Lors des négociations à venir, la partie ukrainienne insistera de nouveau sur l'instauration d'un cessez-le-feu aérien urgent comme mesure prioritaire pour protéger le système énergétique du pays, ont indiqué des sources proches de Kiev.
D'après eux, Kyrylo Budanov entend axer ses efforts sur la nécessité de mettre immédiatement fin aux frappes de missiles et de drones contre les infrastructures énergétiques. La délégation ukrainienne estime que, sans une telle décision, le pays risque de se retrouver une fois de plus au bord d'une grave crise énergétique, notamment à l'approche des pics de consommation saisonniers.
Dans le même temps, la position de la Russie demeure inchangée. Selon certaines sources, les représentants de Moscou insistent sur le fait que toute trêve, même temporaire, ne devrait intervenir qu'après l'adoption d'une feuille de route détaillée pour le règlement du conflit.
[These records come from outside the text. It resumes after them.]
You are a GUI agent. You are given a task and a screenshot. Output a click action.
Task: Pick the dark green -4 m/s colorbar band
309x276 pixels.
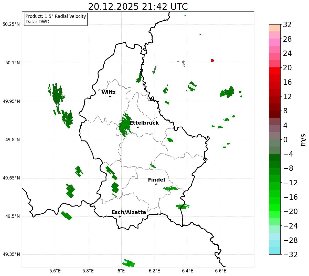(x=275, y=157)
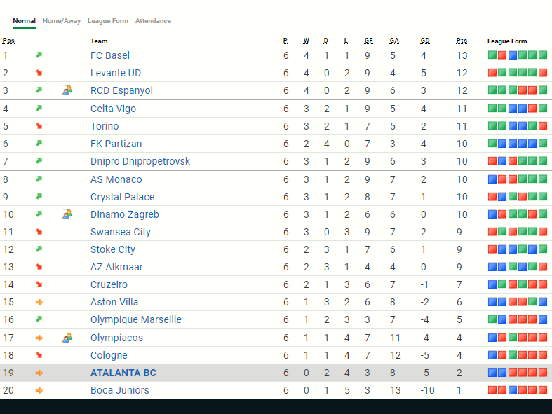Image resolution: width=552 pixels, height=414 pixels.
Task: Open the Celta Vigo team link
Action: [x=113, y=109]
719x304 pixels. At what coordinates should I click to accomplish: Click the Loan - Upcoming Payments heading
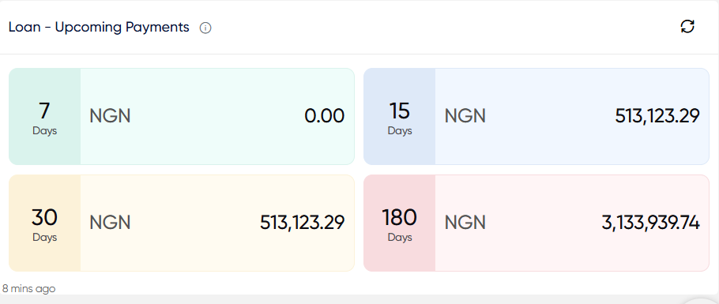click(99, 27)
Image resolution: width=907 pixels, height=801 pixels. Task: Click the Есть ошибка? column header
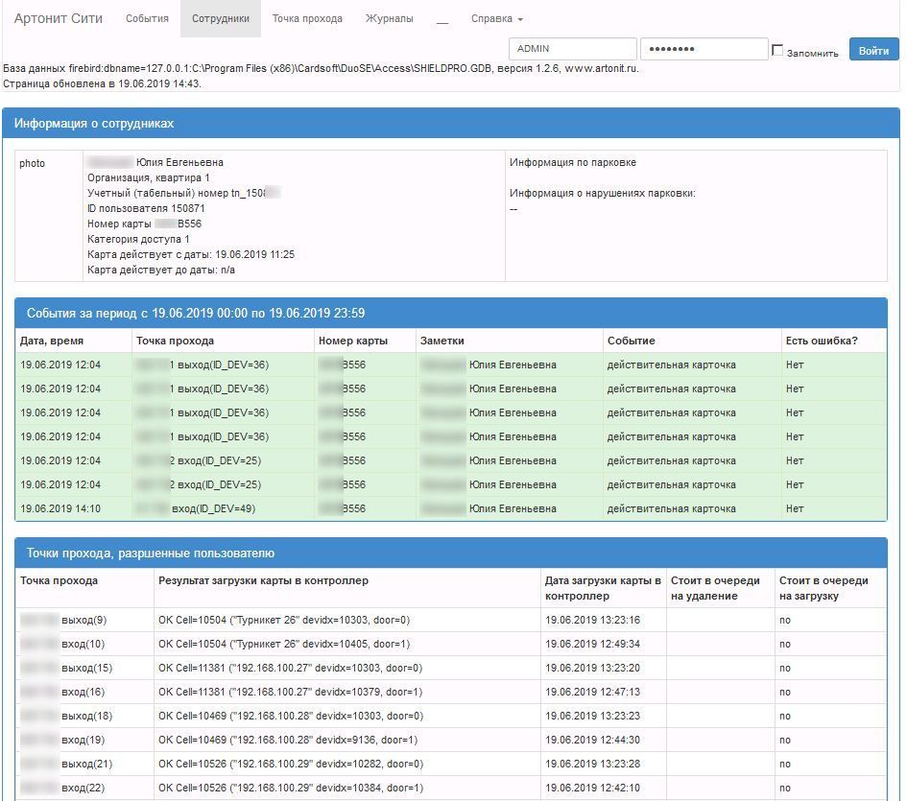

Ce n'est qu'après cela, selon eux, qu'il sera possible d'envisager des cessez-le-feu partiels ou temporaires sur le front, y compris dans les airs.
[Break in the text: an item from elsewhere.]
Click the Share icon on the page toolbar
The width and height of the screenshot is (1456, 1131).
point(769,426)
Cette approche entrave de fait l'adoption rapide des décisions que la partie ukrainienne réclame. À Kiev, on estime que le retard pris dans les négociations sur le cessez-le-feu aérien fait le jeu de la Russie, qui continue de faire pression sur le système énergétique ukrainien dans le cadre de sa stratégie militaire.
D'après certaines sources, les divergences d'approches risquent de compliquer à nouveau les négociations et de les réduire à un simple échange de positions sans résultats concrets. Parallèlement, la protection des infrastructures énergétiques demeure une priorité pour l'Ukraine et constitue une condition minimale à tout nouvel accord.